Emsal Mahkeme Kararı İstanbul Bölge Adliye Mahkemesi 12. Hukuk Dairesi 2022/648 E. 2022/686 K. 12.05.2022 T.

Görüntülediğiniz mahkeme kararı kesinleşmiş bir karardır.

T.C.
İSTANBUL
BÖLGE ADLİYE MAHKEMESİ
12. HUKUK DAİRESİ
DOSYA NO: 2022/648
KARAR NO: 2022/686
T Ü R K M İ L L E T İ A D I N A
İ S T İ N A F K A R A R I
İNCELENEN KARARIN
MAHKEMESİ: İSTANBUL 11. ASLİYE TİCARET MAHKEMESİ
TARİHİ: 14/12/2021
NUMARASI: 2021/570 Esas 2021/1022 Karar
DAVA: İtirazın İptali (Ticari Mümessillik Kaynaklı)
İSTİNAF KARAR TARİHİ: 12/05/2022
Davanın usulden reddine ilişkin kararın davacı vekili tarafından istinaf edilmesi üzerine dosya kapsamı incelenip gereği görüşülüp düşünüldü;
DAVA: Davacı vekili, davalı şirket şirket ile müvekkili şirket arasında süregelen sigorta ilişkisi çerçevesinde sigorta poliçeleri akdedildiğini, primlerin taksitler halinde ödendiğini, 2010 yılında başlayan ticari ilişkide 2020 yılına gelindiğinde edimini yerine getirmeyen davalının borçlu durumuna geldiğini ve hakkında icra takibi başlatılması gereği hasıl olduğunu, davalı şirket ile müvekkili şirket arasında var olan sigorta sözleşmesinden kaynaklı ticari ilişki nedeniyle müvekkili şirketten aldığı hizmet karşılığı meblağı ödemeyen davalı şirket hakkında 16.02.2021 tarihinde tebellüğ eden ödeme emri ile icra takibi başlatıldığını, davalının 18.02.2021 tarihli haksız itirazı ile 19.02.2021 tarihinde takibin durduğunu, fazlaya ilişkin hakları saklı kalmak kaydıyla, davalı tarafından İstanbul … İcra Müdürlüğü’nün … Esas Sayılı dosyasına yapılan haksız ve kötü niyetli itirazın iptali ile takibin devamına, alacağın %20’sinden az olmamak üzere icra inkar tazminatının tahsiline karar verilmesini talep etmiştir.

§ Görev listesi
• a. Karar metninde "Emsal Mahkeme Kararı" ifadesinden "kesinleşmiş bir karardır." ifadesine kadar olan bölümü, "kesinleşmiş" yerine "kesinleşmemiş" koyarak yeniden yazın.
• b. Karar metnine göre istinaf incelemesine konu olan kararı hangi mahkeme vermiştir?

[Tıklama hedefi verileri]

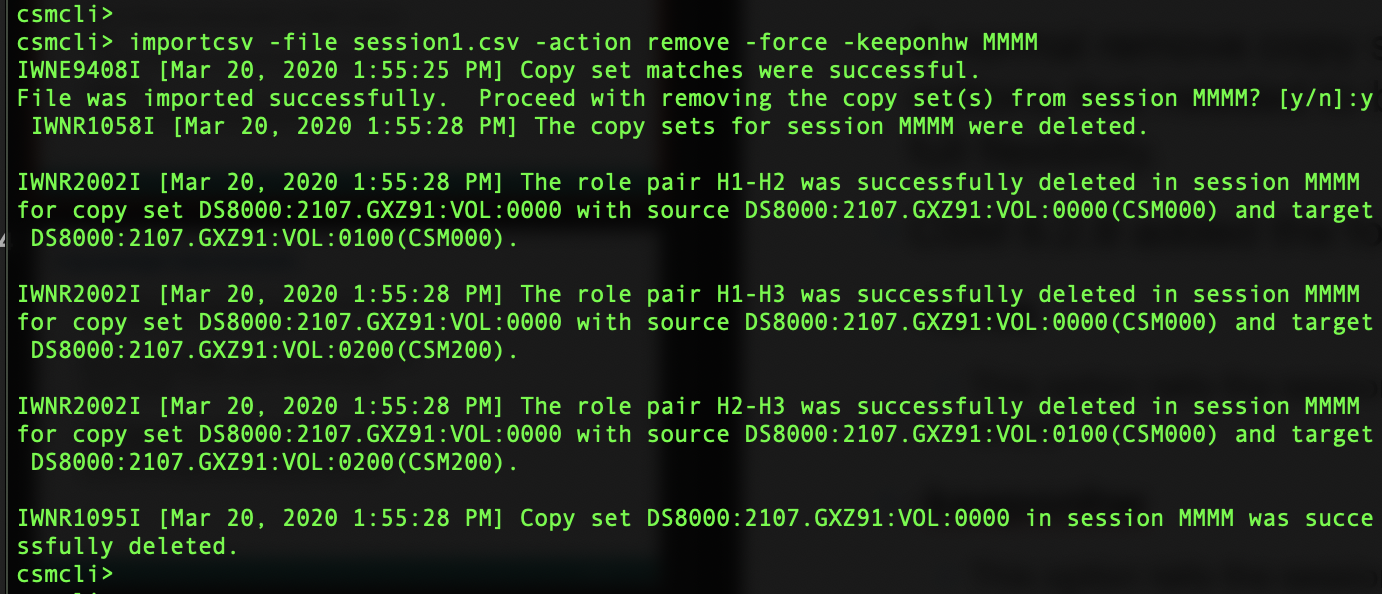
Task: Click the topmost empty csmcli> prompt
Action: [65, 15]
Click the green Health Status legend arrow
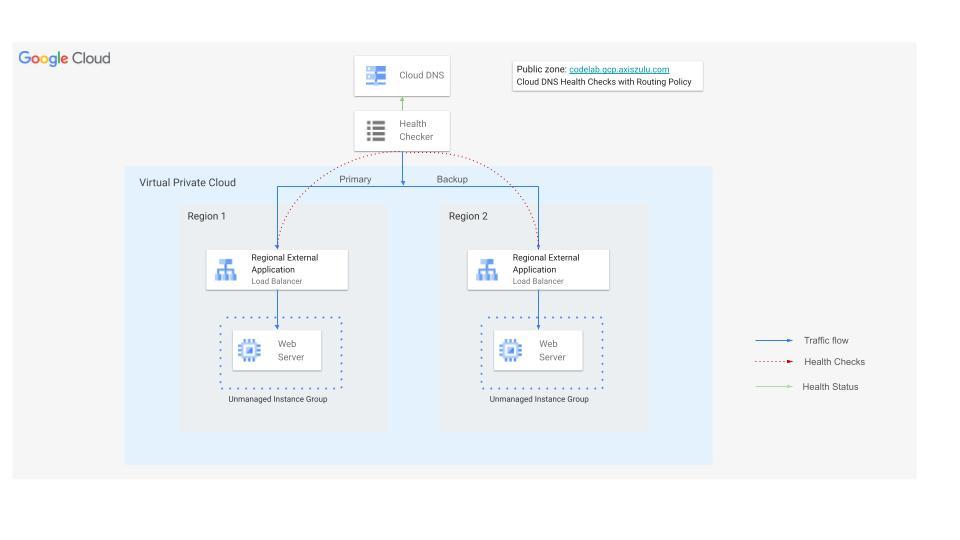Viewport: 960px width, 540px height. [774, 386]
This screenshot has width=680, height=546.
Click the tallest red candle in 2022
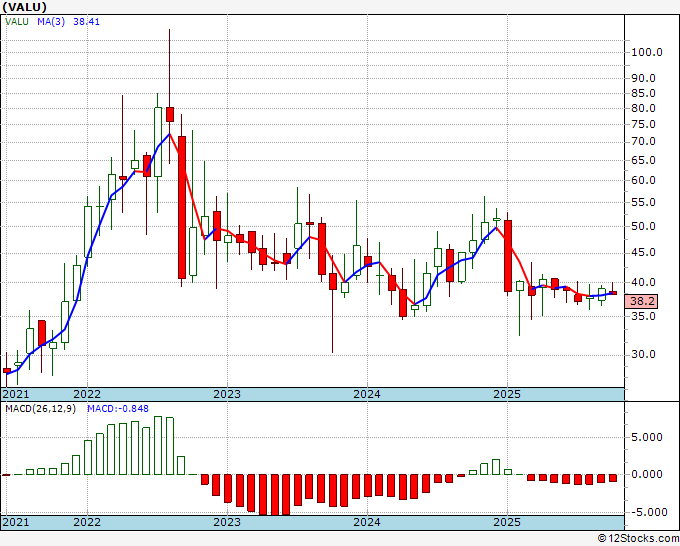coord(182,207)
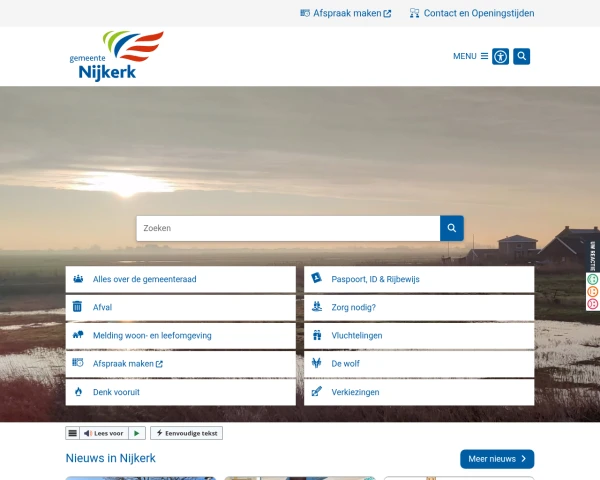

§ Görevlere göre çözümler
• a.
Emsal Mahkeme Kararı İstanbul Bölge Adliye Mahkemesi 12. Hukuk Dairesi 2022/648 E. 2022/686 K. 12.05.2022 T.

Görüntülediğiniz mahkeme kararı kesinleşmemiş bir karardır.

• b. İstanbul 11. Asliye Ticaret Mahkemesi.